Ces exemples de réalisations "payantes" sont loin d’être les seuls à avoir vu le jour en Europe. Il en existe bien d’autres dont l’Eurotunnel, les tunnels Prado à Marseille, le tunnel du MontBlanc, les autoroutes à péages en France (stupidement privatisées), les infrastructures portuaires.

Financer ces projets

Ce que je suggère, c’est une autre approche concernant le financement de ces énormes projets. Tous les projets dont la viabilité économique est avérée pourraient être financés, sans limite de montants, j’insiste, par la Banque européenne d’investissement (BEI), laquelle se rembourserait non pas uniquement sur les droits de passage (les ponts ou tunnels), les billets (métro et voies de chemins de fer), les droits d’accostage, les tarifs d’électricité, etc., mais également, et c’est important (certains vont hurler !), sur les TVA et recettes fiscales prélevées durant toute la durée des travaux. Une partie de cette TVA irait à l’État européen concerné et l’autre partie (au minimum 50 %) serait versée sur le compte de l’ouvrage ouvert auprès de la BEI. Il en irait de même pour les impôts prélevés sur les salaires de tous ceux et celles qui sont sur le payroll de l’ouvrage. Cela représentera une masse non négligeable qui raccourcira la durée du remboursement. En contrepartie, l’État initiateur du projet et l’économie locale profiteront de l’ensemble des recettes indirectes (investissements, emprunts, achats, dépenses effectuées par les salariés du projet, et ceux-ci sont très nombreux et variés).

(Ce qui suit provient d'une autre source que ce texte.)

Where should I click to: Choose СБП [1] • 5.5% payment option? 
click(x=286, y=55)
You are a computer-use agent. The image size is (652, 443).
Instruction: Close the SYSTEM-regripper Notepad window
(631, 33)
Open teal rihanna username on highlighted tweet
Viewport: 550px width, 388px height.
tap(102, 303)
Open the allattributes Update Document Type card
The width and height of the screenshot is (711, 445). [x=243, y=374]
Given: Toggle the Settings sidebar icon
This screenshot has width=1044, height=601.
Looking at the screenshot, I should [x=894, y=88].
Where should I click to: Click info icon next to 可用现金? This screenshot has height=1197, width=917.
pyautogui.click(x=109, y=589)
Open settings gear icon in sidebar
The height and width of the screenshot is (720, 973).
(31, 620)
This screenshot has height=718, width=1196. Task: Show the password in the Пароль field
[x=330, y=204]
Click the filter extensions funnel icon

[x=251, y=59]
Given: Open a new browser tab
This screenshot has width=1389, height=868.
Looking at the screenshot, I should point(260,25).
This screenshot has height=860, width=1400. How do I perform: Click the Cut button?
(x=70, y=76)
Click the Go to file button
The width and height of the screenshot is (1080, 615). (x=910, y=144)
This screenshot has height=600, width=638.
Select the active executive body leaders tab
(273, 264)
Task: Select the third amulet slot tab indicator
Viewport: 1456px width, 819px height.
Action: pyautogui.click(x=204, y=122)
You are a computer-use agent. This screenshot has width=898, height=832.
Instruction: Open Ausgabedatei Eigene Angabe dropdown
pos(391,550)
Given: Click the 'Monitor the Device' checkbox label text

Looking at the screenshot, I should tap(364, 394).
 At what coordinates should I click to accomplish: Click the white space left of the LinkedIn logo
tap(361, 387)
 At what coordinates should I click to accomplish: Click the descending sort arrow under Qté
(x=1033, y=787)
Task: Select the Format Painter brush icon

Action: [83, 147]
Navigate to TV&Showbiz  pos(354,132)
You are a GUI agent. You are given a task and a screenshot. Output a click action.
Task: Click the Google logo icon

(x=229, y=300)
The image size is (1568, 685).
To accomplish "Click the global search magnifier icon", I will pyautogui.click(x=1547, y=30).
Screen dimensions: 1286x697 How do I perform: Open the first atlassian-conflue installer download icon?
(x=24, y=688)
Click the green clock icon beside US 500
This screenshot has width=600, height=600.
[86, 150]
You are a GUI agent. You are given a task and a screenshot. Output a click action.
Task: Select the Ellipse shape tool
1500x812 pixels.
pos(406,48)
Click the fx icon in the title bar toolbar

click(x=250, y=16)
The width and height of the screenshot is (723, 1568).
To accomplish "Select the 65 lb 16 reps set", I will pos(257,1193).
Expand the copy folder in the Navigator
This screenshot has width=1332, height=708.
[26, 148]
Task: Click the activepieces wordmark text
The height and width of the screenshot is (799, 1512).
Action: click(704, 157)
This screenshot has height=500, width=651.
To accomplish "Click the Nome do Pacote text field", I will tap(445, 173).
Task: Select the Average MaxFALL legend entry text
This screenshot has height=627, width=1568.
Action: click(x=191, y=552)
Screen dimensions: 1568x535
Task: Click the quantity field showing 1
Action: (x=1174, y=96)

Tous ces projets, une fois approuvés par un comité d’experts de la BEI pour leur viabilité économique, n’entreraient évidemment pas en ligne de compte des déficits publics. Par contre, dès que le financement du projet par la BEI aura été remboursé, les recettes, quelles qu’elles soient, iront au pays européen concerné. Il serait alors bien mal avisé d’en céder la concession au privé (pour équilibrer ses comptes de l’année) puisqu’il en retirera une belle rentabilité sans y avoir mis un cent !

Les conditions

Soyons bien clairs, une des conditions d’éligibilité des projets soumis inclura leur mise en œuvre par des entreprises et de la main-d’œuvre exclusivement européennes. Cette création de richesse doit impérativement se retrouver chez nous. Ne sommes-nous pas, en tant que citoyens européens, les actionnaires (indirects) de la BEI ?

Si cette autre approche de relance de l’économie voit le jour, que l’ensemble bénéficie d’une totale transparence quant à la fiabilité et la pérennité des projets, quelle pourrait être la réaction des marchés financiers, des acteurs économiques ? Voici une relance économique qui se verra dans le quotidien des gens, dans les résultats de nos entreprises, dans l’accroissement des recettes de chaque État concerné. Et nos banques ne resteront pas en reste, bien au contraire : elles pourront accorder des prêts (quasi sécurisés) aux entreprises, aux sous-traitants de tous ces futurs projets ainsi que des prêts (toutes formes confondues) aux particuliers qui y auront été engagés. Alors… ?

Si l’on pouvait faire se rencontrer ces besoins d’investissement et leurs financements par la BEI, l’Europe disposerait d’un formidable levier pour gérer sa croissance et son développement, pour sa transition écologique et cela pour les dix à quinze années à venir…. Yes we can !

Titre, chapô et intertitres sont de la rédaction. Titre original : "Relancer l’économie européenne autrement".